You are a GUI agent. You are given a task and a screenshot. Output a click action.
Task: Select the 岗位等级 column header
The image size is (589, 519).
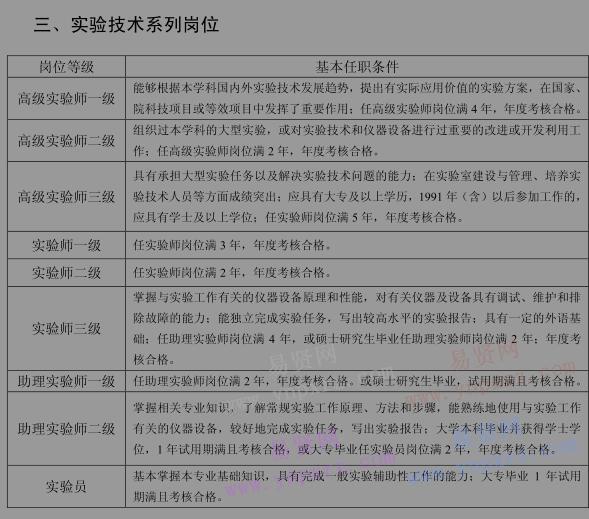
---
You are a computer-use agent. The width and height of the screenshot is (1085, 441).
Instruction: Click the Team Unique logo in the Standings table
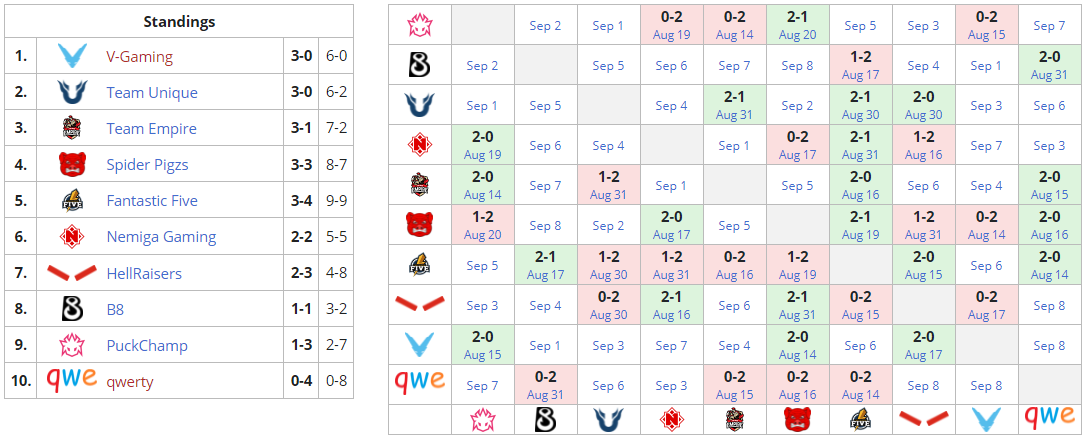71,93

▶ Task goal:
Reproduce the listing word for word, from the line containing "You are a GUI" through the line containing "The image size is (589, 519).", both included.

▶ Result of this exercise:
You are a GUI agent. You are given a task and a screenshot. Output a click action.
Task: Select the 岗位等级 column header
The image size is (589, 519).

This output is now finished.